In seiner Stellungnahme zum Gesetzentwurf unterstützt der Hartmannbund vor diesem Hintergrund grundsätzlich das Ziel des Gesetzes, die mutterschutzrechtlichen Arbeitgeberpflichten schärfer zu konturieren und die Beschäftigungsverbote zu überarbeiten. Besonders wichtig ist aus Sicht des Hartmannbundes die Erweiterung des Schutzbereiches auf Studentinnen, da eine vergleichbare Gefährdungssituation mit anderen an der Klinik beschäftigten werdenden Müttern vorliegt, so dass eine spezifisch mutterschutzrechtliche Gefährdungsbeurteilung geboten erscheint. Besonders im Praktischen Jahr und während der Famulatur komme es darauf an, den Studierenden das ärztliche Wirken in freier Praxis oder Krankenhaus vertraut zu machen, auch im Rahmen einer Schwangerschaft.
 
Mit Blick auf arbeitszeitliche Regelungen spricht sich der Hartmannbund dafür aus, am Verbot der Nachtarbeit grundsätzlich festzuhalten. Insbesondere für schwangere Ärztinnen an Kliniken könnte in dem Zusammenhang allerdings über die Zulässigkeit der Arbeit bis 22.00 Uhr nachgedacht werden.

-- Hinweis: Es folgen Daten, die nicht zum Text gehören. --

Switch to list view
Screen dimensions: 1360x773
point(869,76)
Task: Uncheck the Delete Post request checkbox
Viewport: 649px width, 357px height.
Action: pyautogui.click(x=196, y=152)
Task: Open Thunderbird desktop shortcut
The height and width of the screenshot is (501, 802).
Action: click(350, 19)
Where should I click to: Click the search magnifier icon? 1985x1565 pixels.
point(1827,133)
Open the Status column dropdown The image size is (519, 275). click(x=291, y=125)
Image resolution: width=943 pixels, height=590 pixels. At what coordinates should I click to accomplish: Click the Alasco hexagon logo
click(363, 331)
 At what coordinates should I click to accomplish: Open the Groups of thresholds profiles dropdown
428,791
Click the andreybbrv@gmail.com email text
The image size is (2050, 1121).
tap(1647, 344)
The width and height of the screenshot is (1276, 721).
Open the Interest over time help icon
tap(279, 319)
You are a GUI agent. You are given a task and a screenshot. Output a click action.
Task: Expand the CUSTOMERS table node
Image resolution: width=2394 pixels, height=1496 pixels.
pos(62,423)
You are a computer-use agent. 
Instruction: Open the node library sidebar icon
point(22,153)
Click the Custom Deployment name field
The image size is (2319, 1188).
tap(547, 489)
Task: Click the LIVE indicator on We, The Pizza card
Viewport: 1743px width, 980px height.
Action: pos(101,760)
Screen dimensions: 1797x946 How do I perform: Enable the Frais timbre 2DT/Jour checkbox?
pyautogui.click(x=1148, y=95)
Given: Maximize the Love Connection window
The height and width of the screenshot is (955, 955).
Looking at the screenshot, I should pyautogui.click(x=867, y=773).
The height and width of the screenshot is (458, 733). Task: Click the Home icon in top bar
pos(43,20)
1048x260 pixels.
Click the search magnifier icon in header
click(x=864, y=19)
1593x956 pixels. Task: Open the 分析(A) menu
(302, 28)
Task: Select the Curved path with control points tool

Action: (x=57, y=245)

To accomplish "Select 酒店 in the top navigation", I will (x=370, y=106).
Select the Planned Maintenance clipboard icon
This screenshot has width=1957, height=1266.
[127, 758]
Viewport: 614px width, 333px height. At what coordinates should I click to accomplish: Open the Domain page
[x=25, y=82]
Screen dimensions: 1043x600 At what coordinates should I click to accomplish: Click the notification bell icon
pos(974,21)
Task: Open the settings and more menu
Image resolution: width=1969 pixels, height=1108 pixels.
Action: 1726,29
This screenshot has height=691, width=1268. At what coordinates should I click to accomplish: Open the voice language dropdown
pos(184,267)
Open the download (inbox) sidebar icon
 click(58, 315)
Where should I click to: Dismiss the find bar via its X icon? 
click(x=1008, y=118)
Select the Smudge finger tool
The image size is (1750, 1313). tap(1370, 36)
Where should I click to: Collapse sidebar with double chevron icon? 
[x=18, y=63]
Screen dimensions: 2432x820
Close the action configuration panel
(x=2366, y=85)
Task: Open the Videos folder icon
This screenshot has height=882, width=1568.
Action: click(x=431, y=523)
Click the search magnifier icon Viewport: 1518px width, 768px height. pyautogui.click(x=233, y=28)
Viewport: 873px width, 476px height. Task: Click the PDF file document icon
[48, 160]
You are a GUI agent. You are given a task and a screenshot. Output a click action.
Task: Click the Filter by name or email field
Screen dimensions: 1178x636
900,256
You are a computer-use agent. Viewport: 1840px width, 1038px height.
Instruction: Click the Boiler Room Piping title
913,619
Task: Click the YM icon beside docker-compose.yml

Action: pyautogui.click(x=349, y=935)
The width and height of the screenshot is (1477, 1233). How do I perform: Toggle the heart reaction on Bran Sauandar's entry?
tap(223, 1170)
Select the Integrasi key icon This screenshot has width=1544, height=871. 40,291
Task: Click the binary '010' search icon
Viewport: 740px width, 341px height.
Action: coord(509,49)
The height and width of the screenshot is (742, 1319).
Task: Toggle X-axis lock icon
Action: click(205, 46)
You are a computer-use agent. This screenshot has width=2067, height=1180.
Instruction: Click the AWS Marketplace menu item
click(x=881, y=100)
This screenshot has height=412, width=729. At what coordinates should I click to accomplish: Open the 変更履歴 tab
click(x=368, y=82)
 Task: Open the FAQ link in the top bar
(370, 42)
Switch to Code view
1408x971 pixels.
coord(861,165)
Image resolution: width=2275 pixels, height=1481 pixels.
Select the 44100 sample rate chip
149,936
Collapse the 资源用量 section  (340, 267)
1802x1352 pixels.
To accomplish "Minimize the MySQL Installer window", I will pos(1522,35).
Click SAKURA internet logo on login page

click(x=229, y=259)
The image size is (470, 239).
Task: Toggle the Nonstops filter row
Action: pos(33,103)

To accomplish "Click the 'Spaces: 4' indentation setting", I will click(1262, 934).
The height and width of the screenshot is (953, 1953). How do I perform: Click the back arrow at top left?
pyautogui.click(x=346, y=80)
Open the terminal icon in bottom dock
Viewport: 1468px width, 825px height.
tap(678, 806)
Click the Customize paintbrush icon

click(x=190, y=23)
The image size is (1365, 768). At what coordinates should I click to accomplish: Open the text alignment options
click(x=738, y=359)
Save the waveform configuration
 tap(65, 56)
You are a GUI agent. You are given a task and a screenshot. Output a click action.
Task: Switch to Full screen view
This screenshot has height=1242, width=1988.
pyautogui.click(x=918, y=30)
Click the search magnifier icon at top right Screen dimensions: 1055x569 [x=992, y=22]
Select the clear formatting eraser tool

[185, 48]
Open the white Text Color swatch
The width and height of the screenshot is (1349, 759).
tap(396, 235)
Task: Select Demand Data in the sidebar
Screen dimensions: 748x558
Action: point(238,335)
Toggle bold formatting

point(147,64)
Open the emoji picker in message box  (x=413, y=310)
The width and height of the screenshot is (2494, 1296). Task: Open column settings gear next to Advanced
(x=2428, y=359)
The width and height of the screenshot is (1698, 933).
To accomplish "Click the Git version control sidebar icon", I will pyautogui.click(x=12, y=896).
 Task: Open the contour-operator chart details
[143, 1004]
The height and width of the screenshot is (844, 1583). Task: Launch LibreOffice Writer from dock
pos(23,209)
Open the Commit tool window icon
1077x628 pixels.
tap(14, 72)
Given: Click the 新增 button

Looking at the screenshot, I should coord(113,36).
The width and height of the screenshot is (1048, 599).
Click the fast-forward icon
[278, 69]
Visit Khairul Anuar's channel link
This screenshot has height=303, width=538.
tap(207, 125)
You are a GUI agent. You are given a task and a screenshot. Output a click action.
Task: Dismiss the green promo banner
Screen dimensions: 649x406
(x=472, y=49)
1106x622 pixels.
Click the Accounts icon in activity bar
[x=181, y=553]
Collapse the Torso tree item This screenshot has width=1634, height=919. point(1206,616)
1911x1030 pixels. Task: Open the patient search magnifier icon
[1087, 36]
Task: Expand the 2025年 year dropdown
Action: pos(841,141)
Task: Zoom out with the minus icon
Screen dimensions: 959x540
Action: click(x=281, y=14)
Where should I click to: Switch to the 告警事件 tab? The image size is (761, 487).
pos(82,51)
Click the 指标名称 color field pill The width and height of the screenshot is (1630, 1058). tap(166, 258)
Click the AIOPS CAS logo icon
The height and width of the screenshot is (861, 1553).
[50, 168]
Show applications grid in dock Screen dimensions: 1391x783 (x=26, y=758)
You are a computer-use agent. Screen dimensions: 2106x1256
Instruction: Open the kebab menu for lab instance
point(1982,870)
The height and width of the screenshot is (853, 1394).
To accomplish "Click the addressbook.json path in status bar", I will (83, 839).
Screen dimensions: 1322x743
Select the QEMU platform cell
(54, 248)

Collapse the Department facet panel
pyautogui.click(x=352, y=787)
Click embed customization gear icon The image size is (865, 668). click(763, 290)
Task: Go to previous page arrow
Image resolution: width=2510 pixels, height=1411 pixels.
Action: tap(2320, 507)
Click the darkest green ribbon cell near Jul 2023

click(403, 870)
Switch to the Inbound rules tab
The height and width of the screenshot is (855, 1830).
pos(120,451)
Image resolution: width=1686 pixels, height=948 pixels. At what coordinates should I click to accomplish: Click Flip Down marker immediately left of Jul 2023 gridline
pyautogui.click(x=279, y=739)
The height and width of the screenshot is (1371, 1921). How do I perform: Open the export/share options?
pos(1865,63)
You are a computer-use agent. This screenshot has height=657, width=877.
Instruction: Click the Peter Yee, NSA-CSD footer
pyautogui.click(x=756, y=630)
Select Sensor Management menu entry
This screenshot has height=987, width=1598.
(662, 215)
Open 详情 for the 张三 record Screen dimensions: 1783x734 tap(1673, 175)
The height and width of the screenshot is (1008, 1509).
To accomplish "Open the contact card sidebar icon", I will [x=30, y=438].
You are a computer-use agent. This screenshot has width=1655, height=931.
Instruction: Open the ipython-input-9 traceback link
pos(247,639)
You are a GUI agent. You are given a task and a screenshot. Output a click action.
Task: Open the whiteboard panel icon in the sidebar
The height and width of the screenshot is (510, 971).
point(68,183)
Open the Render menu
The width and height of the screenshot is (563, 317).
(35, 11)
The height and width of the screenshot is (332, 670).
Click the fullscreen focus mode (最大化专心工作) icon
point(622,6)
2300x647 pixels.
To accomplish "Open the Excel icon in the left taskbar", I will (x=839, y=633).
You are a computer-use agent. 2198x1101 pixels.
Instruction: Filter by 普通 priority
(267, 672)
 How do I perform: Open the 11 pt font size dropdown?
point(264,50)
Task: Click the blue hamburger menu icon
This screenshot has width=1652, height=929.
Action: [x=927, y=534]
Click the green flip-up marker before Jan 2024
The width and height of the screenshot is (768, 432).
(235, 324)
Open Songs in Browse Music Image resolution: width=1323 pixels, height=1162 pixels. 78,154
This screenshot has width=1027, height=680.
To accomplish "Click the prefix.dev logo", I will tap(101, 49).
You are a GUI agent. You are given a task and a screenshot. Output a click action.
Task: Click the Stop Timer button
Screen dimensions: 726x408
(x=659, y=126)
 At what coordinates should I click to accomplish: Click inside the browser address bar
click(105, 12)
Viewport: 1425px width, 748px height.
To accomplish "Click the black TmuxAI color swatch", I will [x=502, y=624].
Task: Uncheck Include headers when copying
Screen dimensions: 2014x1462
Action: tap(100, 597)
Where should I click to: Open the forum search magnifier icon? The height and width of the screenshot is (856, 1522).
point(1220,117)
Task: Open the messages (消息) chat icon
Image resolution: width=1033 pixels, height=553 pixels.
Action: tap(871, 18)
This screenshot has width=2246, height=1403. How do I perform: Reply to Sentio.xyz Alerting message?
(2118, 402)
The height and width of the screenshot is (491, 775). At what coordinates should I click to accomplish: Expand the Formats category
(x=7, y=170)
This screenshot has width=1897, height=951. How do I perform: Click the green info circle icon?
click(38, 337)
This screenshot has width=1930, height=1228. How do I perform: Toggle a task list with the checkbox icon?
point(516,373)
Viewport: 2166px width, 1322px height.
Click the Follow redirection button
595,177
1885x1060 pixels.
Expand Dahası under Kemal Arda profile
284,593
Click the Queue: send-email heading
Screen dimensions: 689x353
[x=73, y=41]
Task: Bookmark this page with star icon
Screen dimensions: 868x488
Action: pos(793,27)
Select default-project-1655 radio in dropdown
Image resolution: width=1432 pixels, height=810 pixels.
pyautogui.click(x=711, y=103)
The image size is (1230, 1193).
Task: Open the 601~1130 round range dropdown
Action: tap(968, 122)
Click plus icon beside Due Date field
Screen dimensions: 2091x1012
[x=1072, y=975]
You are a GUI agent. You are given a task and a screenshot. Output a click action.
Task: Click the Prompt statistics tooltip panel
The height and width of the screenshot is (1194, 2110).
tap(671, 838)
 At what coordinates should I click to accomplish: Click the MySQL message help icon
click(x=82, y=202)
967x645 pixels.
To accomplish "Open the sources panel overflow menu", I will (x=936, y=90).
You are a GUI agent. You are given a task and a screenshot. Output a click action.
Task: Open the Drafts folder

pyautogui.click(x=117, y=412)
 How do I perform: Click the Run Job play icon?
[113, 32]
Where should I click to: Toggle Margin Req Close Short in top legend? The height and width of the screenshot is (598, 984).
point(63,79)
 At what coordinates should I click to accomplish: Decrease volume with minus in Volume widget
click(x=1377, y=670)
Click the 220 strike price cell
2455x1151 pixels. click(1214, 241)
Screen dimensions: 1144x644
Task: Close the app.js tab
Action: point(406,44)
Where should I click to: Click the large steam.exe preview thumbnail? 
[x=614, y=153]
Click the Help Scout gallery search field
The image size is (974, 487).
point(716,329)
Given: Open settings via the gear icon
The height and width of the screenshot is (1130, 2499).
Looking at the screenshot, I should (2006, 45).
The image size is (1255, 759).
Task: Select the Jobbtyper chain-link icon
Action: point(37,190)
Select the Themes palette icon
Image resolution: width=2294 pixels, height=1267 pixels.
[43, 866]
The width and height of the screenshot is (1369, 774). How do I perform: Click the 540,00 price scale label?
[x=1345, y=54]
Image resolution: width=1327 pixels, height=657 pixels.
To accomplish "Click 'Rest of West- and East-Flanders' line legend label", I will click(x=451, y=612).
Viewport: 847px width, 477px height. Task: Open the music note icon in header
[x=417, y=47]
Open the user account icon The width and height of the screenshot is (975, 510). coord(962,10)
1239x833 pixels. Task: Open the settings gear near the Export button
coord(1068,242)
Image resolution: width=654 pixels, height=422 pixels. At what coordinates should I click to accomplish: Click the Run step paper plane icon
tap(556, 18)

Die geplante Einrichtung eines Ausschusses für Mutterschutz wird vom Hartmannbund begrüßt. "Erforderlich ist vor dem Hintergrund der besonderen Betroffenheit der Personengruppe der schwangeren Ärztinnen dabei allerdings die Einbeziehung der ärztlichen Vertretung in Gestalt der ärztlichen Berufsverbände und der Kammern", stellt Krome abschließend klar.